I am lucky in many ways that I have managed to dodge fame. I often think of David Mitchell and Victoria Coren being papped a few weeks after the birth of their first child, out walking her in a pram and being criticised by the tabloids for daring to step out of the house and not looking like they were on the red carpet. I have tried to get beyond envying anyone else's career, but David Mitchell's professional life is probably the closest to how I would have liked my own to have gone (again if you were asking me back in my thirties) - a successful sketch show, a lovely job on the best panel show on TV, parts in sitcoms and some nice acting jobs that don't stretch you too far but which you get to shine in anyway (Ludwig is a lot of fun and like a classy Death in Paradise crossed with Jonathan Creek and you can't get much better than that - if you are me).
However, I would not have liked the bit where paps were jumping out of the bushes in Hitchin, taking photos of me in mismatched clothes which made me look like a weird laundry basket and tabloids questioning whether everything is all right at home as it seemed apparent to anyone that I had lost my mind and was surely living alone.
I am sure I wouldn't have coped well with real fame at all (though I'd still be prepared to give it a go, casting directors) and being a comedy fan who has won a competition or gets to meet his heroes for an hour because he's had cancer suits me best.
I'd still love to be slim and wear a nice suit every day, even if I would be smeared in Marmite within the first 30 seconds (and not by the kids and not because I'd been eating Marmite either - it would just happen by magic). I would, I also have to remember, like to not die until my age starts with a 7 (so I can get two more decade round up stand up shows in and perhaps more importantly live to see my kids become adults). So whilst I might never be suave, I can at least still hope against hope and experience, to be a bit slimmer and more limber. As regular readers will know my weight basically goes down one year and then up the next (though impressively the highs are lower than they used to be, but the lows are also higher than they used to be), so I ended 2023 in serious danger of looking fit (in both senses) and will end 2024 back to where I was at the end of 2022.

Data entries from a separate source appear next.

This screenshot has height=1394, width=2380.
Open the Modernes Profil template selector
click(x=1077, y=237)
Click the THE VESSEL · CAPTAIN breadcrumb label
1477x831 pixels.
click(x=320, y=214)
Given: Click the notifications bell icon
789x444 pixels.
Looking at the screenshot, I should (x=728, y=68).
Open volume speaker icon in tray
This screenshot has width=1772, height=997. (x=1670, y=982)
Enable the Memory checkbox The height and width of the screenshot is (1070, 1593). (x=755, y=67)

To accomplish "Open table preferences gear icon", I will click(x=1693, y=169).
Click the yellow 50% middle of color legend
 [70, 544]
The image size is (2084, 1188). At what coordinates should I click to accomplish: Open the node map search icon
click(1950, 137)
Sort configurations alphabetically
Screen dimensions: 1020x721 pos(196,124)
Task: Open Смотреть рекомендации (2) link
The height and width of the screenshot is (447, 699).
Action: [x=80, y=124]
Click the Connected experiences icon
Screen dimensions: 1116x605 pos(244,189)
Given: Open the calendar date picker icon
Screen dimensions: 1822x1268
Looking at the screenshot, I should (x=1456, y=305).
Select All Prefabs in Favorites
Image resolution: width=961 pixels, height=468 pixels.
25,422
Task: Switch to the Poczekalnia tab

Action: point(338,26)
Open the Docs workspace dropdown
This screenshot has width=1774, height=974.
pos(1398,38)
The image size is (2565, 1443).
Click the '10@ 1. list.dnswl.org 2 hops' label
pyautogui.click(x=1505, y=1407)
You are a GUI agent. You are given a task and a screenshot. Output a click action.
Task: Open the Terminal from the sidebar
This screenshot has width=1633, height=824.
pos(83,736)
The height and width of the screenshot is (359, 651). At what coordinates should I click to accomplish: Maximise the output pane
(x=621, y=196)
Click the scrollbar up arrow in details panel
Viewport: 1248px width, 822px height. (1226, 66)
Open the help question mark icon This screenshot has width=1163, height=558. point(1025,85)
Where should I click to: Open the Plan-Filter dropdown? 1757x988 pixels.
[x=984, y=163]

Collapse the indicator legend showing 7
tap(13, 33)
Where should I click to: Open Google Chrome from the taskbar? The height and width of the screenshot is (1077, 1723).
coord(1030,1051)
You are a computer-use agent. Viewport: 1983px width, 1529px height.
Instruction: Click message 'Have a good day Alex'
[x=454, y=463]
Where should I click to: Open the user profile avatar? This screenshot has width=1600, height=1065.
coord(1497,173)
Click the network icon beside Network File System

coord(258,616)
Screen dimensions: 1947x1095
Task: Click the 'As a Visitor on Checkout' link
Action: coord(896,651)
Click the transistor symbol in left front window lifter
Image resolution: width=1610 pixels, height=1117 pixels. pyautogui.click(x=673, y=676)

Yesterday's pizza convinced me it was time to get the 2025 weight loss programme underway and so maybe I can now have the dream of being one of those men in their sixties who you still see running the streets or cycling around dressed in lycra and looking smart and silver-foxy in restaurants and you'd think about trying to fuck if only their penises still worked (but you could at least bum them if they're up for it). So that's the plan... what I'm 75 now? And still a fat slob/now dead. How did that happen so quick.
There's a chance I might make some permanent changes.
I made these weird almond flour biscuits today which incredibly score about 86/100 for me on the Zoe app (which is extremely good - I used 90% dark chocolate which makes them even healthier) and they tasted incredible (if they were a bit crumbly). I will never stop eating a Solero a day. You'll have to pry my last Solero from my cold dead hands (which will be hard given their frozen nature), but if there are snacks like these biscuits out there then there is hope for me to lose weight in spite of my sweet tooth and chocolate addiction.